There was a general shout of joy. The trader of the Fort, Mr. A.
McDonald, was a Catholic, and he had everything prepared to give them a
solemn reception. Many shed tears of joy. The memory of their native
land was recalled to the old Canadians who had left their homes many
years before. These old voyageurs who had been constantly called upon to
face death had been deprived of all religious succour during the long
years, but they had not been held by a spirit of impiety. The
missionaries were to them the messengers of God.
"The canoes landed in front of Fort
Douglas, M. Provencher and his companion both invested in their cassocks
stepped on shore and were welcomed with outstretched hands by this
family, which was henceforth to be theirs.
"They were admired for their manly figures
as much as for the novelty of their costumes. M. Provencher and his
companion, M. Severe Dumoulin, were both men of great stature and both
had a majestic carriage. They stood at the top of the bank and after
making the women and children sit down around them M. Provencher
addressed some words to this multitude gathered about him. He spoke very
simply and in a fatherly manner. Madame Lajimoniere who had not listened
to the voice of a priest for twelve years could hardly contain herself
for joy. She cried with happiness and forgetting all her hardships,
fancied herself for a moment in the dear parish of Maskinongé where she
had spent such happy peaceful years.
"The missionaries arrived on Thursday,
July 16th. M. Provencher having made known to his new family the aim of
his mission wished immediately to begin teaching them the lessons of
Christianity and to bring into the fold the sheep which were outside.
"While waiting till a house could be
built for the missionaries, M. Provencher and his companion were
hospitably entertained at the Fort of
the Colony. A large room in one of the buildings of the Fort had been
set apart for them, and it was there that they held divine service. M.
Provencher invited all the mothers of families to bring their children
who were under six years of age to the Fort on the following Saturday
when they would receive the happiness of being baptised. All persons
above that age who were not Christians could not receive that sacrament
until after being instructed in the truths of Christianity.
"When M. Provencher had finished speaking
the Governor conducted him with M. Dumoulin into the Fort.

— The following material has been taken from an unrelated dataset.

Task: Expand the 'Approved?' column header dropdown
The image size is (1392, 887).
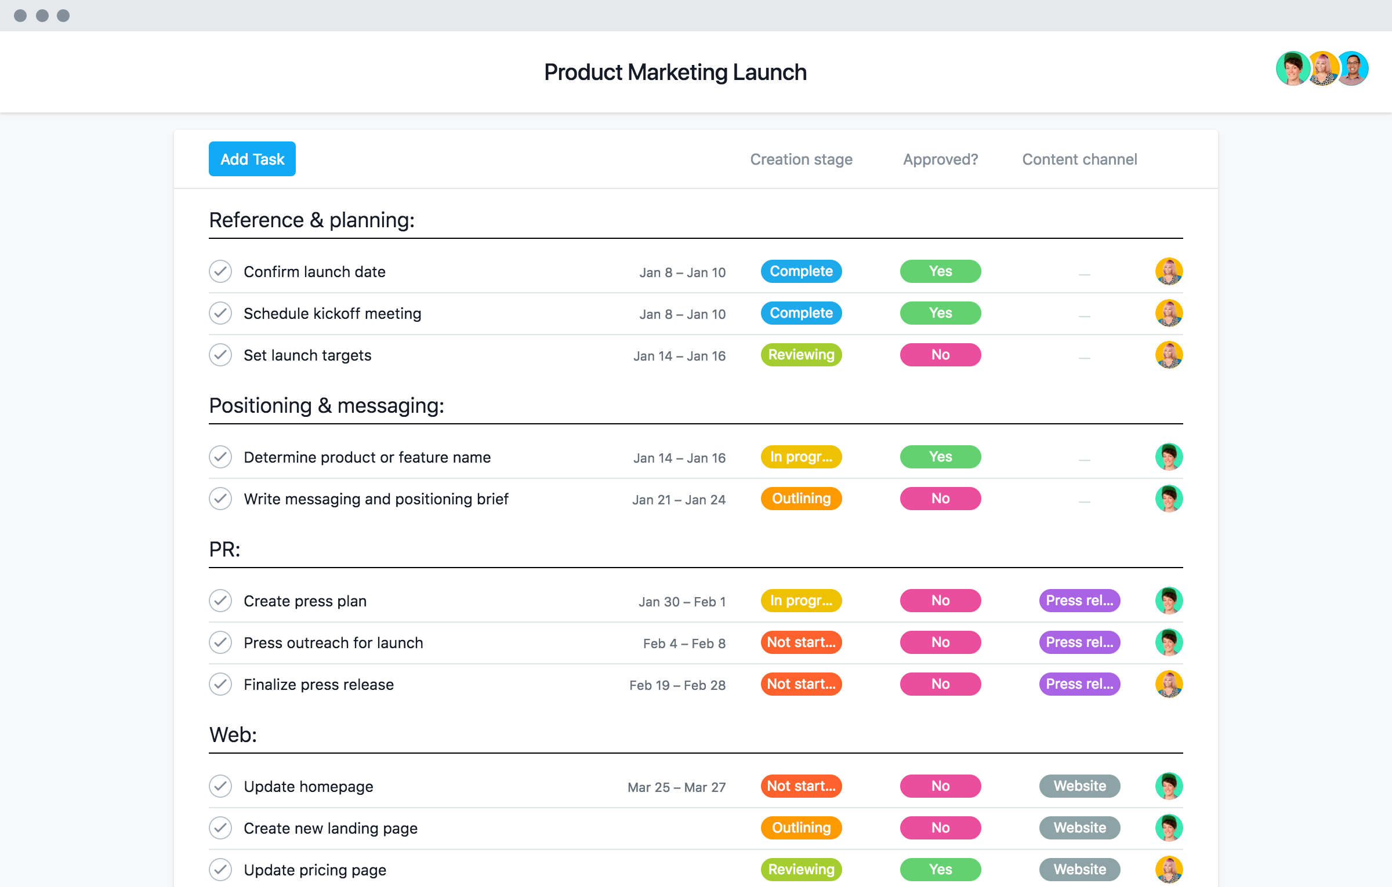Action: 941,159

Canadians,
Metis and Indians feeling very happy retired to return three days
afterwards.
"There were four children in the
Lajimoniere family, but only two of them could be baptised, the others
being nine and eleven years of age. On the following Saturday Madame
Lajimoniere with all the other women came to the Fort. The number of
children, including Indians and Metis, amounted to a hundred and Madame
Lajimoniere being the only Christian woman stood Godmother to them all.
For a long time all the children in the colony called her 'Marraine.'
"M. Provencher announced that from
the next day the missionaries would begin their work and that the
settlers ought to begin at thesame
time to work at the erection of a home for them.
"M. Lajimoniere was one of the first to
meet at the place selected and to commence preparing the materials for
the building. The work progressed so rapidly that the house was ready
for occupation by the end of October.
"Madame Lajimoniere rendered every
assistance in her power to the missionaries."
With a few changes we shall allow an
old friend of the writer, J.J. Hargrave, long an official of the
Hudson's Bay Company, to give the tale of the Church of England in Red
River Settlement. "As we have seen, the Rev. John West came from England
to Red River as chaplain of the Hudson's Bay Company. One of his first
works was the erection of a rude school-house, and the systematic
education of a few children. Chief among the names of the clergymen, who
came out from England in the early days of the Settlement, after Mr.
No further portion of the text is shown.